Exercise
Further down are entries; set down exactly and only the lines from the one with "Given: Click the LONG strategy badge" up to and including the one with "Task: Collapse the Print Templates section", dropping each picture.

######

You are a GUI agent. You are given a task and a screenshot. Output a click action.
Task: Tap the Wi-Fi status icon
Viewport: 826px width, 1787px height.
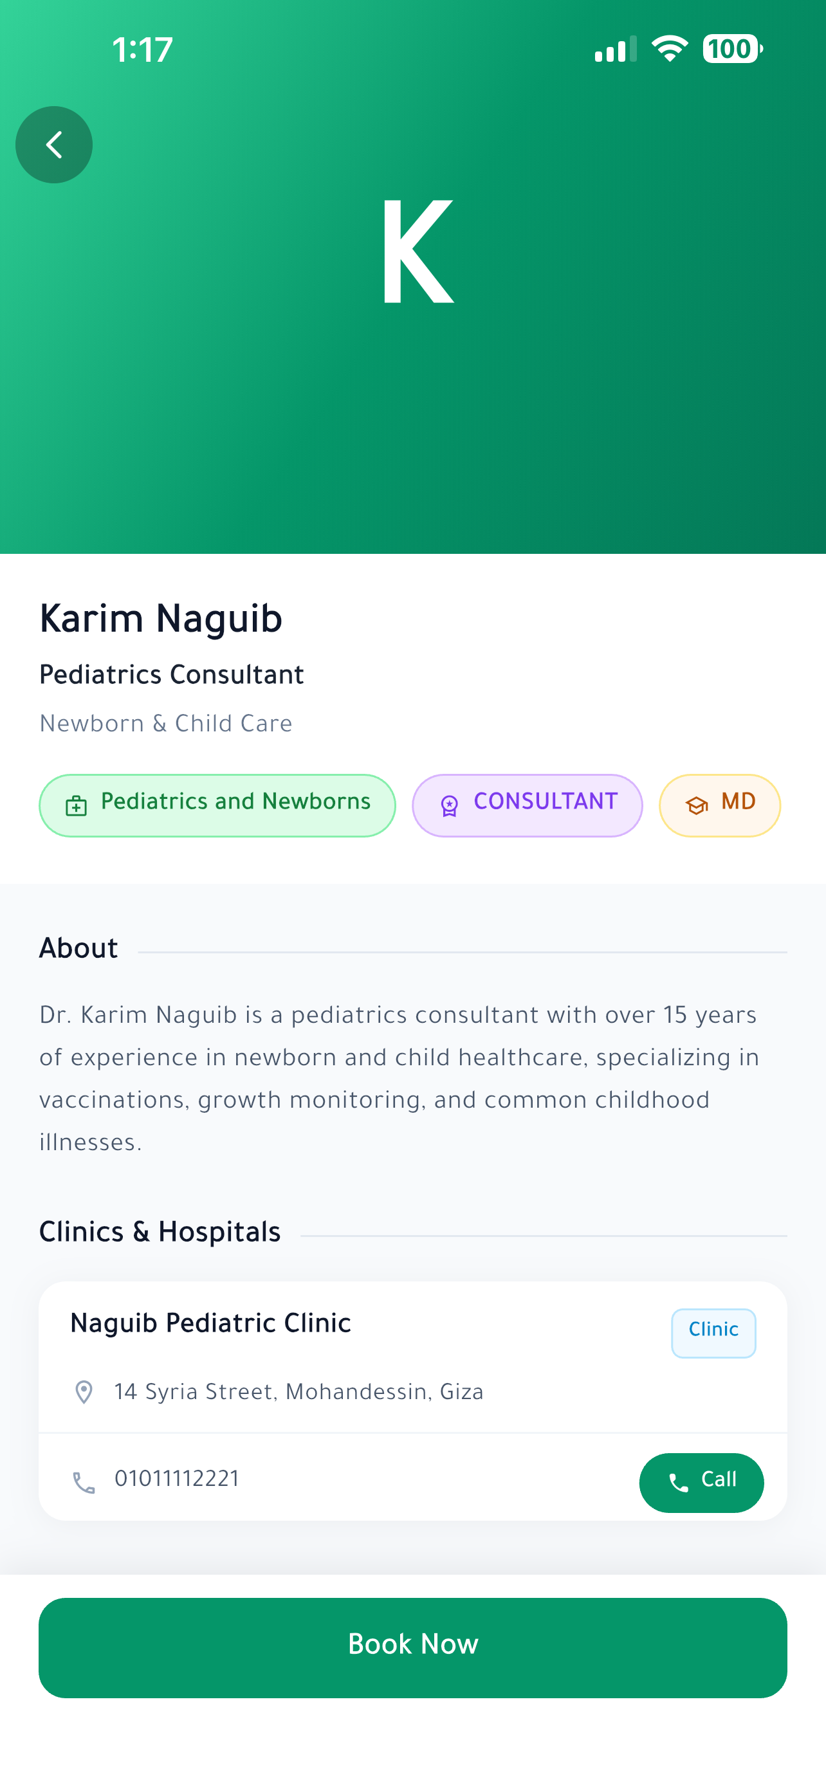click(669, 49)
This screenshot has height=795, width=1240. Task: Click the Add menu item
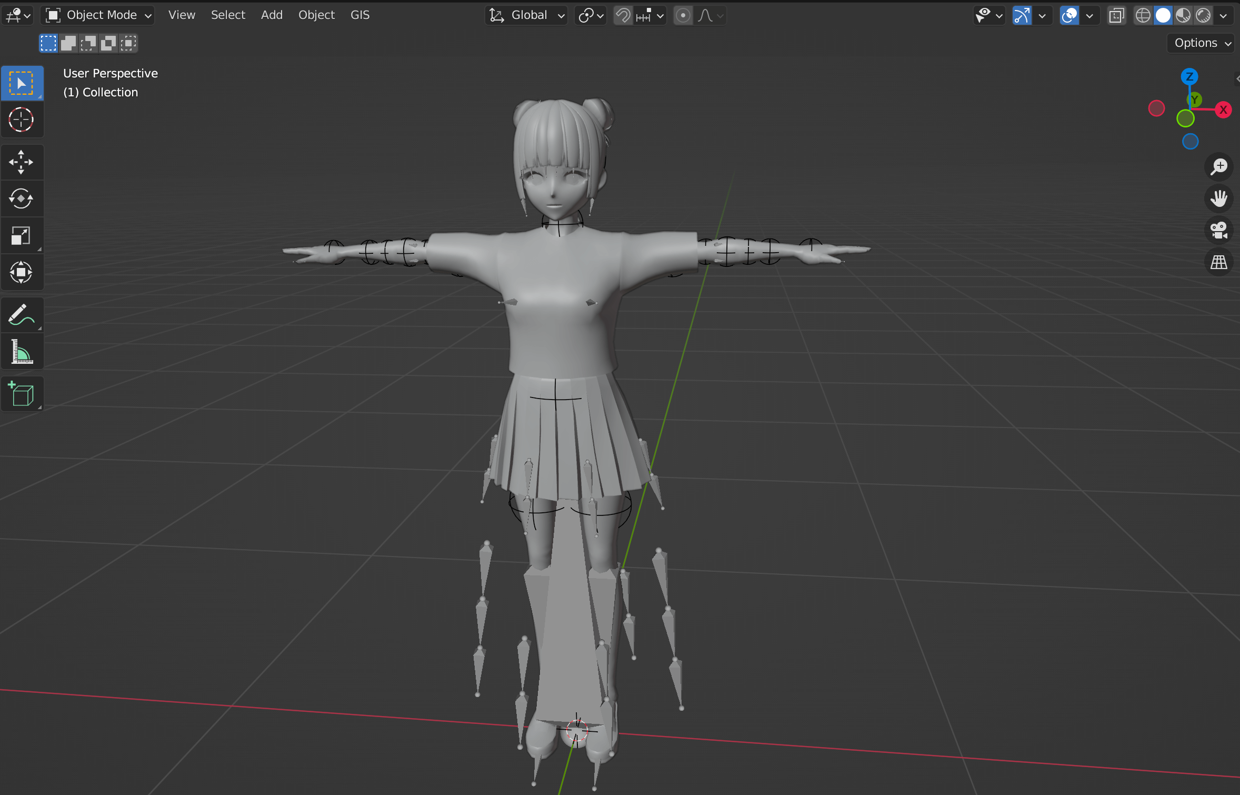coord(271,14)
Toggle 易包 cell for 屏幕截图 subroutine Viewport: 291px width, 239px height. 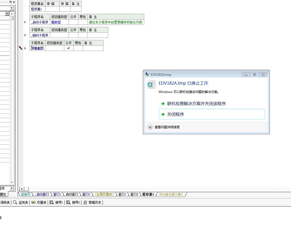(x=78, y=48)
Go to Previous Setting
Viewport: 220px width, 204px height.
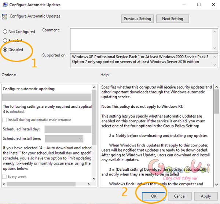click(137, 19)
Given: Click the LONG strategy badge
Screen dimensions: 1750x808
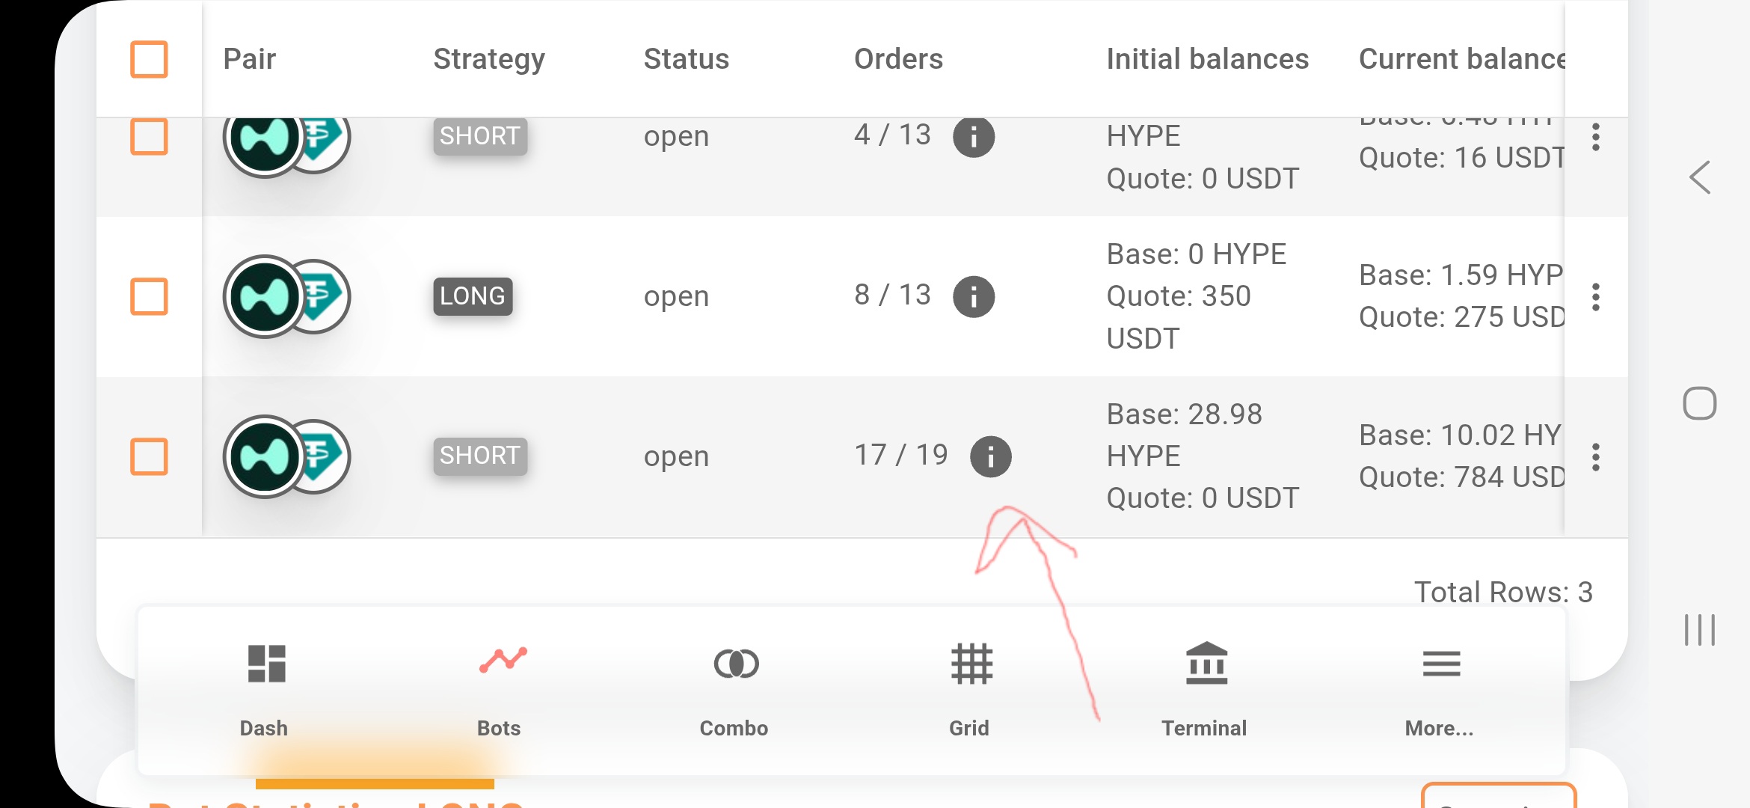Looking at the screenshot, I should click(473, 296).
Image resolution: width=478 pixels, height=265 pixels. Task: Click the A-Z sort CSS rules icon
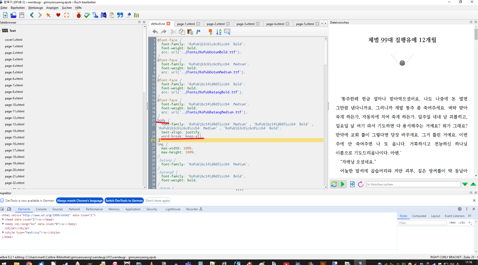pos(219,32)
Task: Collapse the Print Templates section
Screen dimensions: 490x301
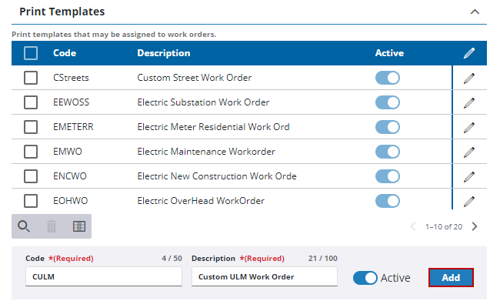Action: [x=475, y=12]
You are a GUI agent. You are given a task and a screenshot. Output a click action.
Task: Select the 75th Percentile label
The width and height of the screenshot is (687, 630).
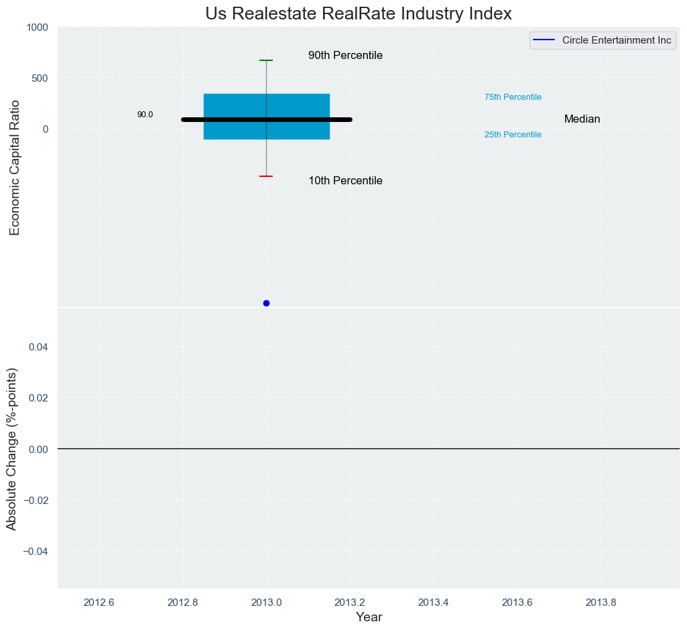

######

Exercise result
Given: Click the LONG strategy badge
Screen dimensions: 1750x808
Looking at the screenshot, I should click(473, 296).
Image resolution: width=478 pixels, height=265 pixels. Task: Click the A-Z sort CSS rules icon
pos(219,32)
Task: Collapse the Print Templates section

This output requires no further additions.